Post-translational modifications play a crucial role in cell proliferation, differentiation, and tissue development.
SUMOylation is a post-translational modification that alters stability, activity, protein interactions and cellular
distribution of target proteins. The sequential process of SUMOylation requires three enzymes. The small
ubiquitin-related modifiers (Sumo) are initially activated by the E1 enzyme and transferred from E1 to Ubc9, the
only E2 conjugating enzyme. Finally, the E3 ligases transfer Sumo from E2 to the target protein. Abnormal
SUMOylation has been associated with cancers, neurodegenerative and skeletal disorders, including
rheumatoid arthritis and Paget’s disease of bone. SUMOylation occurs during embryonic development but the
functional role of SUMOylation during skeletogenesis remains unknown.
The development of skeletal tissue in mice is first noted at embryonic day 11.5 and increases through
embryonic and postnatal life. We found that the level of Runx2 increased by 13-fold from E12 to birth. A similar
progressive expression was noted for Sp7 gene. Sumo1 expression was progressively decreased from E12 to
newborn stage. The vital substrate Sumo2, however showed a constitutive expression throughout embryonic
skeletal development. These data indicate the availability of Sumo substrate during skeletogenesis. The
evolutionarily conserved Ube2i gene encodes the only conjugating enzyme in vertebrates, Ubc9, that is
required for SUMOylation. Our data shows that the levels of Ubc9 mRNA remain stable during embryonic
skeletogenesis. Our mRNA sequencing confirmed the presence of all Sumo substrates, E1, E2 and critical E3
ligases in chondrocyte and during endochondral ossification. Based on these data, we hypothesize that Ubc9
is required for differentiation of chondrocytes during embryonic and post-natal skeletogenesis.
In this study we aim to elucidate the role of Ubc9 mediated SUMOylation during endochondral ossification. In
Aim 1 we will uncover the requirement of Ubc9 mediated SUMOylation during endochondral ossification.
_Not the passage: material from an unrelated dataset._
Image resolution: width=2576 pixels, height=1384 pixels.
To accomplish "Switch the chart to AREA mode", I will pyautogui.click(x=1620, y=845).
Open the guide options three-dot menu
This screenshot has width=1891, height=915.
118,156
We
will first establish the expression pattern of the of essential components of the SUMOylation pathway in the
growth plate chondrocyte by RNA and protein analysis. To uncover how SUMOylation regulates chondrocyte
differentiation and endochondral ossification, the Ubc9 gene will be deleted in resting chondrocytes using
Col2a-Cre transgenic mice. In Aim 2, will investigate the role of SUMOylation in hypertrophic chondrocyte
mediated cartilage turnover and bone formation by conditionally deleting Ubc9 in hypertrophic chondrocytes
using Col10-Cre mice. Completion of this proposed study will contribute to the field by providing novel mouse
models for studying SUMOylation during endochondral ossification. Additionally, elucidating the role of Ubc9
during chondrogenesis will provide critical knowledge about the role of SUMOylation during skeletal cell
differentiation, which could lead to new therapeutics for many skeletal disorders.